* PROBLEM DETAILS: State how many lines in the listing include the word "computer", and give no other text.

==================================================

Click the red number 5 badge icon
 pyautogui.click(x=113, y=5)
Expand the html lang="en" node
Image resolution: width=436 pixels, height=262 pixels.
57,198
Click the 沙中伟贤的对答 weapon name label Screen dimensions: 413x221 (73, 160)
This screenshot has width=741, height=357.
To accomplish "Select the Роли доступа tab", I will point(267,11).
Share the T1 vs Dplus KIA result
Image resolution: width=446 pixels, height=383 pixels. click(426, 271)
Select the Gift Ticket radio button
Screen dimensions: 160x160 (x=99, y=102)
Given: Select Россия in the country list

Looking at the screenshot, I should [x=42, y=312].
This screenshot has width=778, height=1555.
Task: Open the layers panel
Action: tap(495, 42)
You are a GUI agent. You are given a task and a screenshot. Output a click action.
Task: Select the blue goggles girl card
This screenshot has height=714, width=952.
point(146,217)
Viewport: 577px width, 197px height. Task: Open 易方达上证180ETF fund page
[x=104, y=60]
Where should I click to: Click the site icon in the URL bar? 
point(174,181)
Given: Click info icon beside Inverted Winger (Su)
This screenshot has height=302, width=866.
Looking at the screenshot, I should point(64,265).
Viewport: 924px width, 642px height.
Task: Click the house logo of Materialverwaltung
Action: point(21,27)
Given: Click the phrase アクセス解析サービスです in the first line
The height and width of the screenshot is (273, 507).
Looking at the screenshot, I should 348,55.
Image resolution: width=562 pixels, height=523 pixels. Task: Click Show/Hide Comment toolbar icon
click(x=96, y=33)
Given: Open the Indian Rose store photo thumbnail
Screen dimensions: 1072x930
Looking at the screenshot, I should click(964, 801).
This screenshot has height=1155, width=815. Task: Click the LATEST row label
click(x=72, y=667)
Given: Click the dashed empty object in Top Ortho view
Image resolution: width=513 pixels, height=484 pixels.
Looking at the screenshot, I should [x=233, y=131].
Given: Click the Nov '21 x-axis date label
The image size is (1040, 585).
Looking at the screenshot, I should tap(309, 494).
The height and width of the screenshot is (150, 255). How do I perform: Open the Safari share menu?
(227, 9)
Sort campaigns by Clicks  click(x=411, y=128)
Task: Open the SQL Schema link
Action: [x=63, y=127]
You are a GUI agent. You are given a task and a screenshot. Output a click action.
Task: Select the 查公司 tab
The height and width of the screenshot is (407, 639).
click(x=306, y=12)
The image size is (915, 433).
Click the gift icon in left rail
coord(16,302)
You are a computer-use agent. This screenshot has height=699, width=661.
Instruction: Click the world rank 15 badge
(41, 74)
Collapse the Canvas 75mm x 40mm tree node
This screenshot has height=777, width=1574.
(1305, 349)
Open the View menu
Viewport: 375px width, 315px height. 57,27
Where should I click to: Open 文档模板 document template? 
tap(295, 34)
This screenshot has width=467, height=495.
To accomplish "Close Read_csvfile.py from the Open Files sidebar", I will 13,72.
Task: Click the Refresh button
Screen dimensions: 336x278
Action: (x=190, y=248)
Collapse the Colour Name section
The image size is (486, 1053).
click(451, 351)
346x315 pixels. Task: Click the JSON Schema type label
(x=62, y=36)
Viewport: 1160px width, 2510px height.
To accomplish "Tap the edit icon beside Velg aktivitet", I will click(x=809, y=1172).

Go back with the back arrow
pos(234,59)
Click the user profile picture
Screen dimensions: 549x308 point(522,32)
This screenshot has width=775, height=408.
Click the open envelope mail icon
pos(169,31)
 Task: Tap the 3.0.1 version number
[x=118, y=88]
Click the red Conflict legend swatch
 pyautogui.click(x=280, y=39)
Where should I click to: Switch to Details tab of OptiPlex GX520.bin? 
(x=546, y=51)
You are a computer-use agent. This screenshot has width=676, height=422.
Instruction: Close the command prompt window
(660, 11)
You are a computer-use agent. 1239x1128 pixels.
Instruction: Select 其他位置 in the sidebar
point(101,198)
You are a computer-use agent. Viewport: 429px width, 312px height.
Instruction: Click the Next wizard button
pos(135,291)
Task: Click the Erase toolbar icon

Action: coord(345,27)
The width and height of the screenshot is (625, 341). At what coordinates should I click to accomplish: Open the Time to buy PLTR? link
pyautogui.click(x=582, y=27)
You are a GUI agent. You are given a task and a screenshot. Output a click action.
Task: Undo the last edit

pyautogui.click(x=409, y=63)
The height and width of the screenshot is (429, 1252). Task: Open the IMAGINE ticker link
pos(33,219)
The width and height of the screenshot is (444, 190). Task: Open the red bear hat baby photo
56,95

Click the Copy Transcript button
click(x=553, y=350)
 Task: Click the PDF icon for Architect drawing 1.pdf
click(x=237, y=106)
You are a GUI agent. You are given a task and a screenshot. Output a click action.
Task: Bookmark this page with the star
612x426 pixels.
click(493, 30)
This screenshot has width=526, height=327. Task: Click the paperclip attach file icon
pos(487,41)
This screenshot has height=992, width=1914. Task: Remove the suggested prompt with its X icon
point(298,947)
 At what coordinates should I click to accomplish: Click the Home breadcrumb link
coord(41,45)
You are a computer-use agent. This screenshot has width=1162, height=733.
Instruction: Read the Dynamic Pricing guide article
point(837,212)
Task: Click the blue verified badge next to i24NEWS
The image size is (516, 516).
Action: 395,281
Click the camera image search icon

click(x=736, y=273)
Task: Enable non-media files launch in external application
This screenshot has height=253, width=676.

==================================================

* THE ANSWER: 5